Any takers? All bids considered….

About stopthesethings

We are a group of citizens concerned about the rapid spread of industrial wind power generation installations across Australia.

Comments

  1. Reblogged this on ajmarciniak.

  2. Mick Boon says:

    I would not buy a home anywhere near wind turbines

  3. The results of this study seem suspect to me.

    The property value losses seem very modest. Again, property sales do not tell the whole story as they fail to show length of time on market or those residences pulled from the market as unsaleable at all.

    Moreover, the Unwilling Host ‘movement’ did not start until 2013 when the Premier of Ontario conveyed the Government’s desire to limit Industrial Wind Turbine Projects to communities that were willing hosts. (During the years of the Liberal government rule, municipal powers for vetoing, planning and zoning were never returned to the municipalities, so the ‘declaration’ of being an Unwilling Host community was more a statement on principle). Mr. Vyn’s study covered the years 2002 – 2013, so it does seem anachronistic to use the metric of Willing vs Unwilling Host to split the data.
    Interested readers can view the prototype letter for Councils to adopt declaring their ‘Unwilling Host’ status at http://ontario-wind-resistance.org/not-a-willing-host/ Please notice the 2013 date. This page also provides a list of municipalities which had passed resolutions – but the list is likely now outdated as others have since signed on.

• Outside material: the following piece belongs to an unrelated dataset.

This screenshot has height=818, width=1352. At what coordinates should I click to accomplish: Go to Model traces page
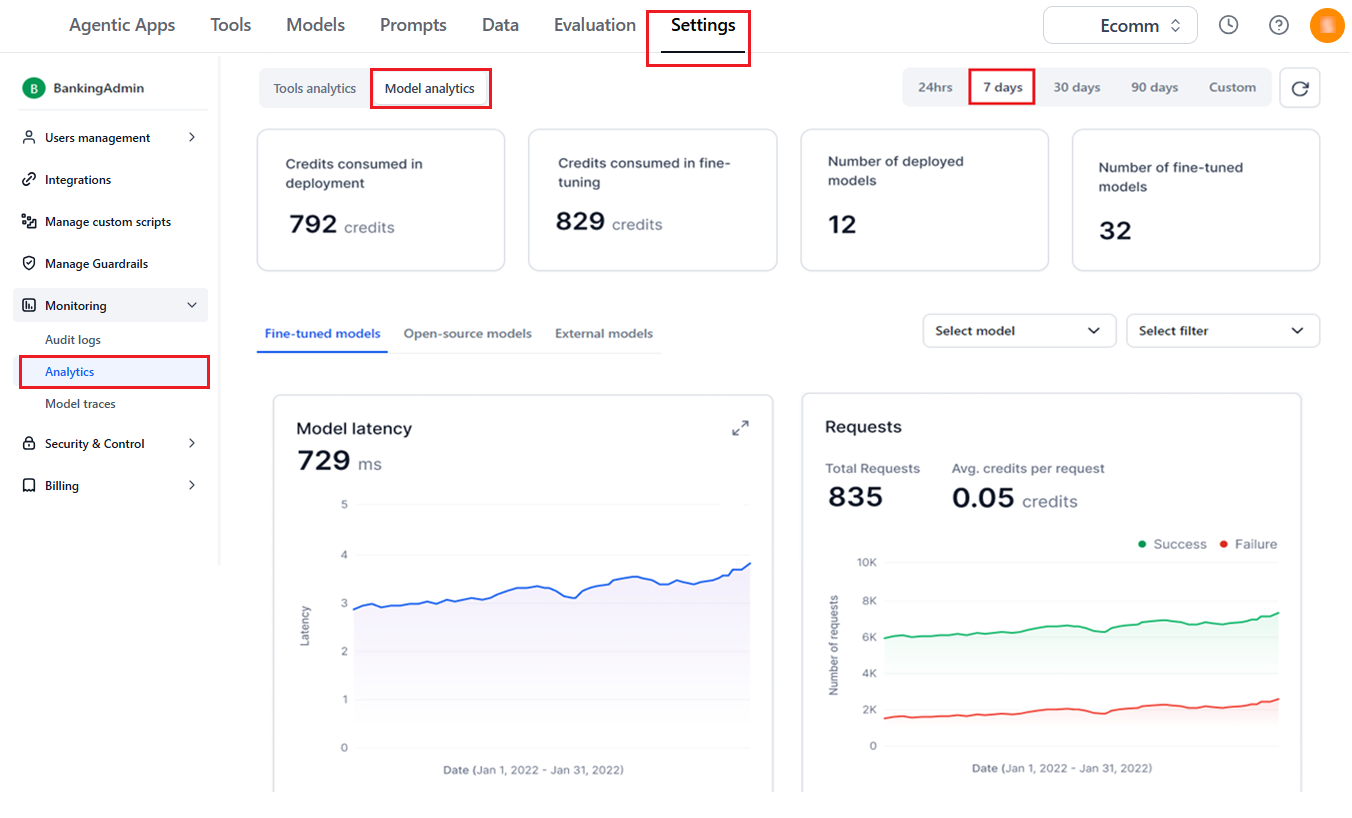[x=80, y=404]
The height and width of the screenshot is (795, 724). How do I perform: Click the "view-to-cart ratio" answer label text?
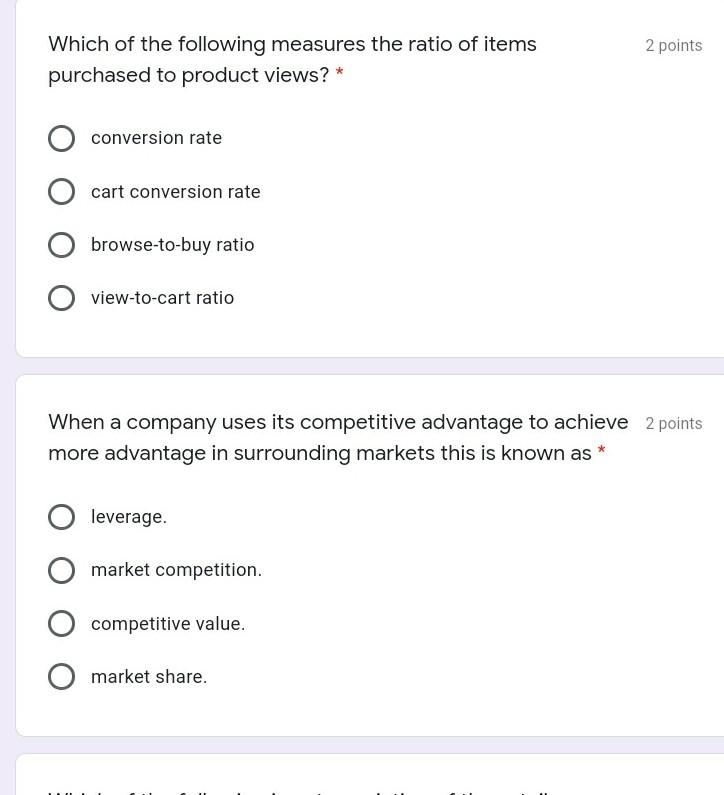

    • We know the results are rigged to make a bogus claim about willing host communities not suffering significant property price decreases. Although the author of the study only says that those prices did not decrease, what he does not identify is whether they would have increased (which in nominal terms they should have over that period). However, notwithstanding the sample selection bias, this was an article appearing in the Conversation where it was at least conceded that property values fell as consequence of neighbouring wind turbines, and by the greatest margins whether turbines were the closest to the homes in issue. Coming from the Conversation (a Green-left playground for progressives), the concession that wind turbines decrease property values is significant, in itself.